Le rapport dévoile 80 propositions de réforme concrètes, notamment l’introduction de restrictions au marketing alimentaire de la « malbouffe » à travers l’UE, l’obligation pour les États membres de développer des programmes pour une alimentation saine, la création d’un Observatoire européen et d’un Conseil de l’UE pour la Politique alimentaire. La perspective d’un Conseil pour la politique alimentaire au sein de l’UE a été largement plébiscitée par les acteurs de la société civile ainsi que les fonctionnaires de l’UE.

« Le Conseil de l’UE pour la Politique alimentaire doit être intégré au processus décisionnel, et ne peut se contenter d’un effet placebo. Les suggestions des parties prenantes doivent contribuer efficacement au processus de prise de décision » affirme Marta Messa, directrice du bureau européen de Slow Food, dans le cadre des discussions avec les parties prenantes de la société civile.

Plusieurs décideurs politiques de haut niveau ont participé au lancement du rapport à la réunion du CESE. Le commissaire européen à la santé et à la sécurité alimentaire, Vytenis Andriukaitis, a encouragé le panel à évoquer non seulement les politiques alimentaires, mais également et surtout l’alimentation saine.

« Les instruments pour la santé publique doivent être intégrés à l’ensemble des politiques. De la ferme à la fourchette, au vu des liens qui existent avec l’obésité infantile, le diabète, le cancer. Notre génération a le grand devoir et la responsabilité d’amorcer, de développer et d’encourager la transition vers des politiques alimentaires complètes, durables et fondées sur la nutrition. »

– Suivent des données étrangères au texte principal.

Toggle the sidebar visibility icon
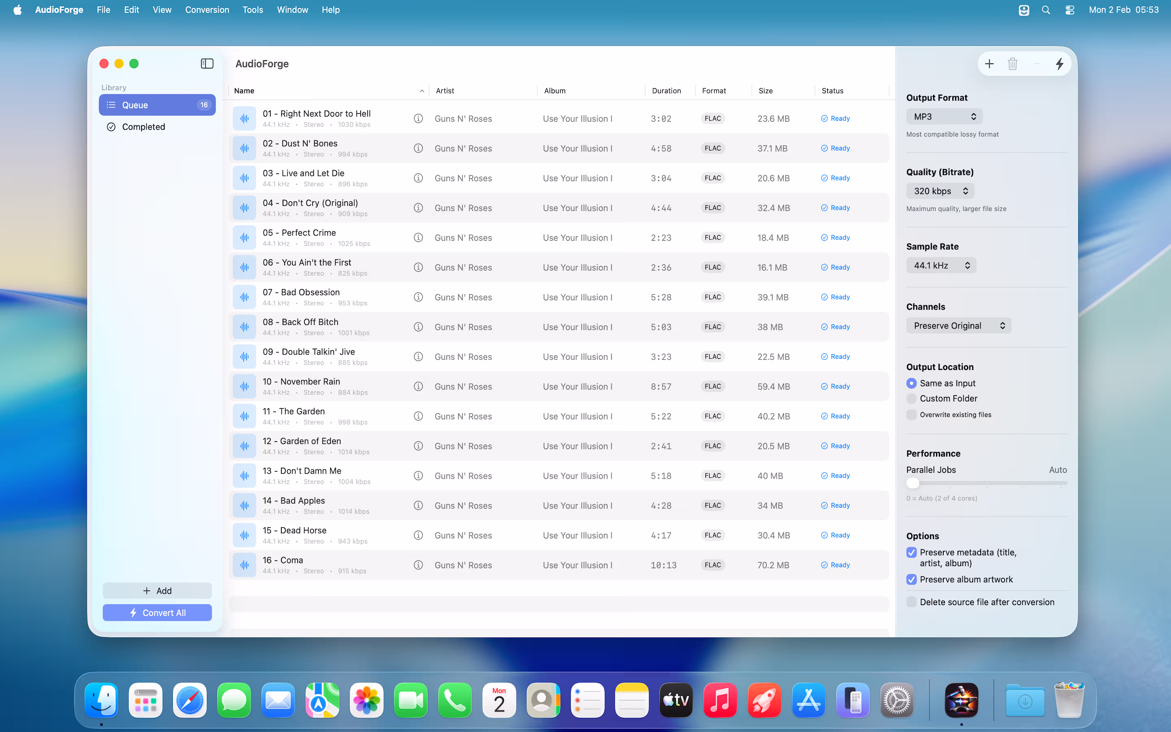Screen dimensions: 1171x732 click(207, 63)
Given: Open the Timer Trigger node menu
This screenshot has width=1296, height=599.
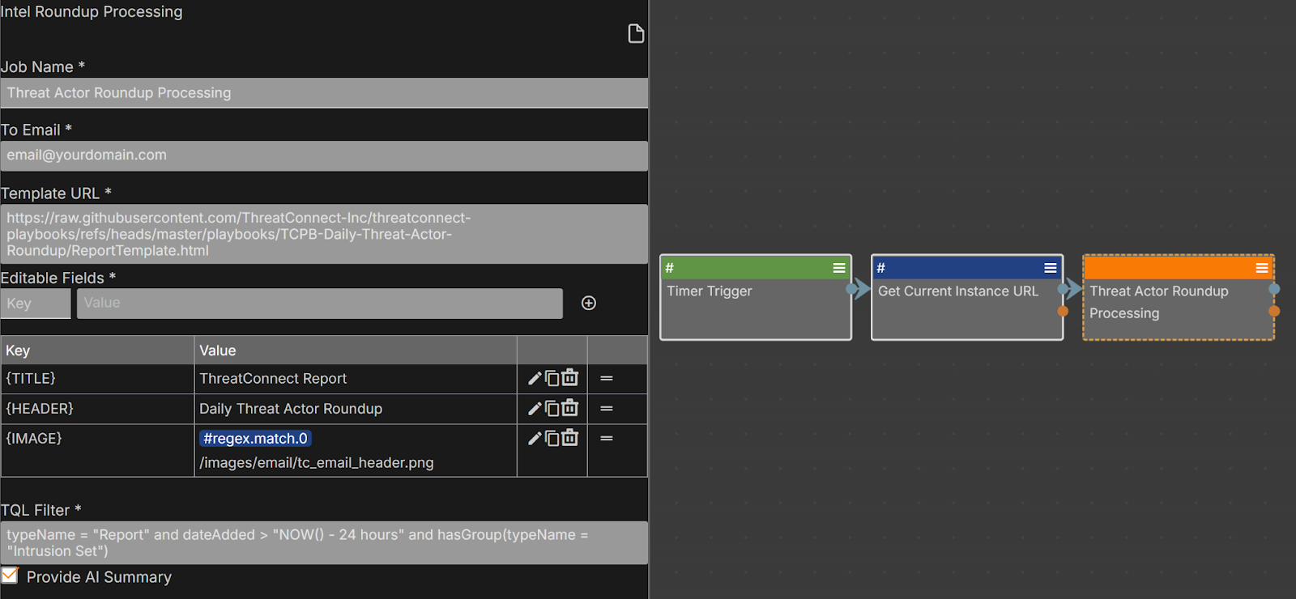Looking at the screenshot, I should click(839, 268).

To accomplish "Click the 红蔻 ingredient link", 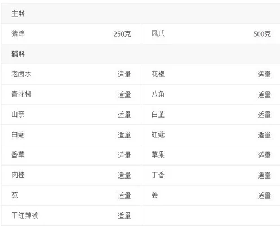I will coord(158,134).
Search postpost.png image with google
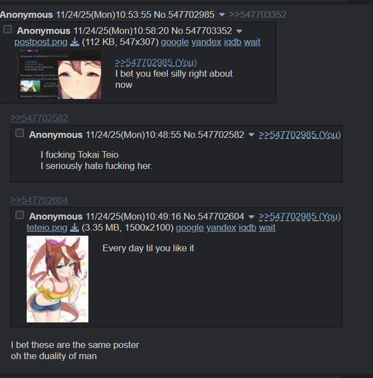The width and height of the screenshot is (373, 378). coord(175,42)
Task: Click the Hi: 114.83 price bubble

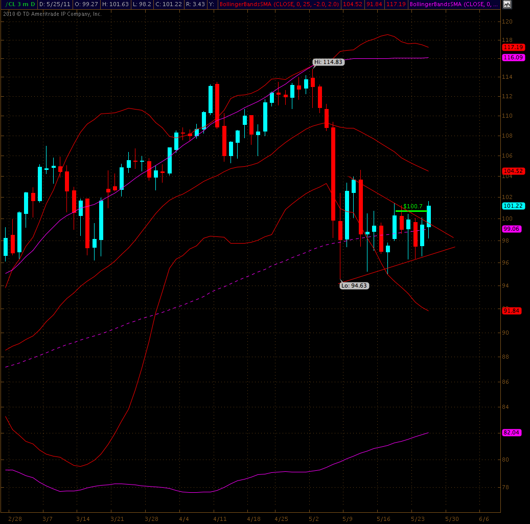Action: 328,62
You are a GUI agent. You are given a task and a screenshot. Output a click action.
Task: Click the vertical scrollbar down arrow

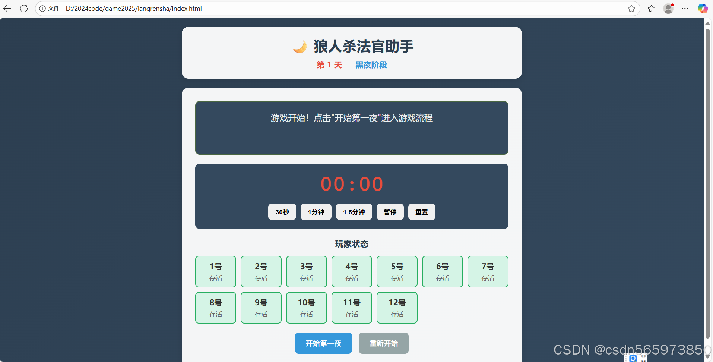[x=707, y=356]
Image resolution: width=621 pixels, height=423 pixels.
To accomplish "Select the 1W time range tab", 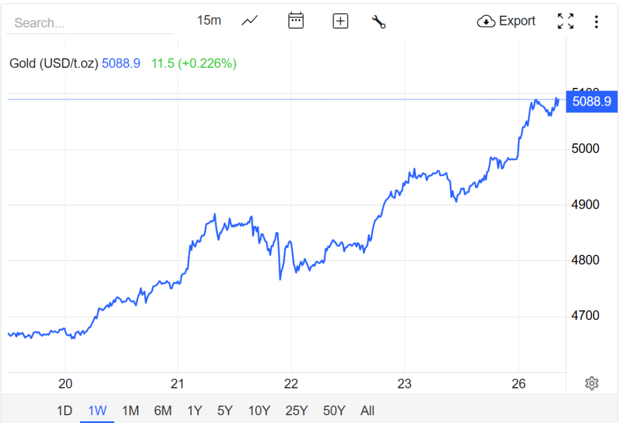I will tap(97, 411).
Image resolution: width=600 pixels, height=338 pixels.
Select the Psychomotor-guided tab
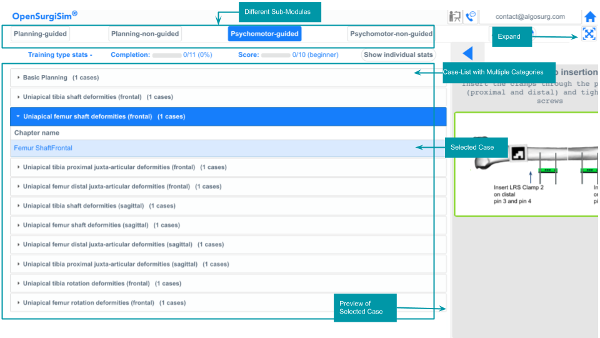pyautogui.click(x=265, y=34)
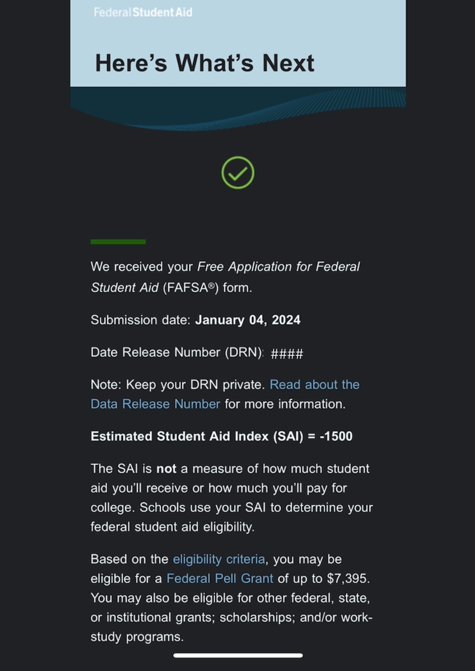Click the "Date Release Number (DRN)" label
The width and height of the screenshot is (475, 671).
[177, 352]
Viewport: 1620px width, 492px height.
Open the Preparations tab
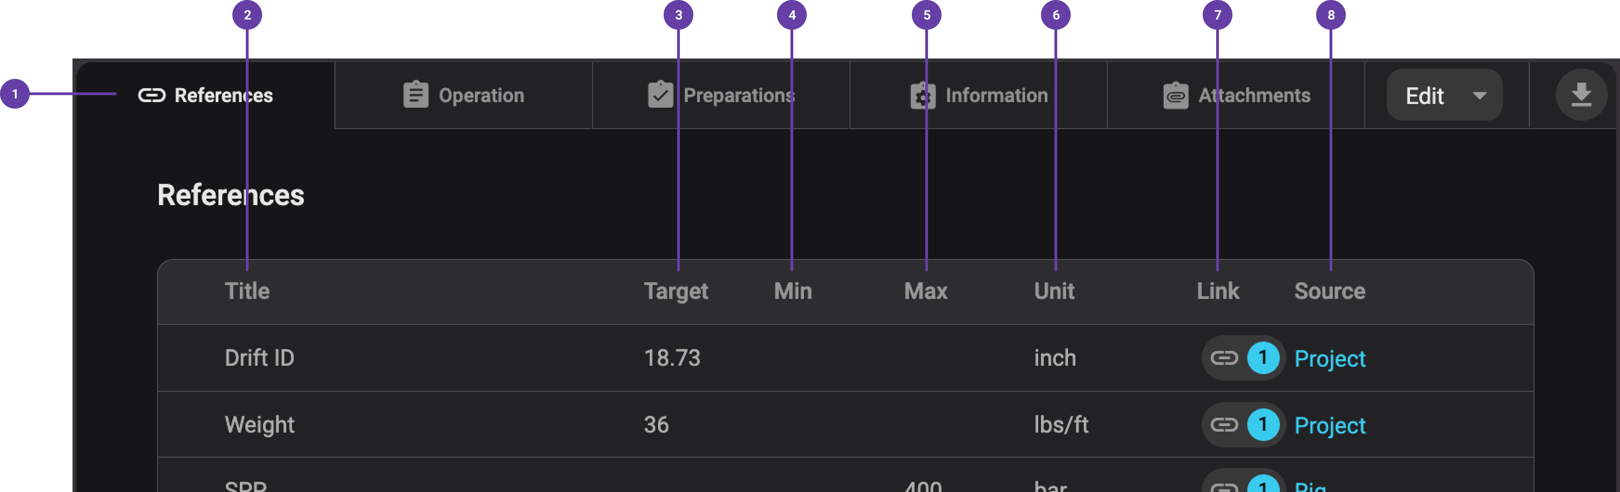[739, 96]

« La PAC nous permet aujourd’hui d’éviter les pénuries alimentaires en Europe, mais cela au détriment de notre environnement. Nous avons besoin d’une transition rapide vers un système alimentaire plus durable, sain et favorable à l’environnement », déclare le président du CESE Luca Jahier, à l’ouverture de la réunion de haut niveau.

Le nouveau rapport « Vers une politique alimentaire commune pour l’Union européenne » trace les grandes lignes d’une vision unique, assortie d’une échéance, pour réformer les systèmes alimentaires européens dans le cadre d’une politique alimentaire commune : un cadre politique pour donner une direction à l’ensemble du système alimentaire, en recentrant les différentes politiques sectorielles.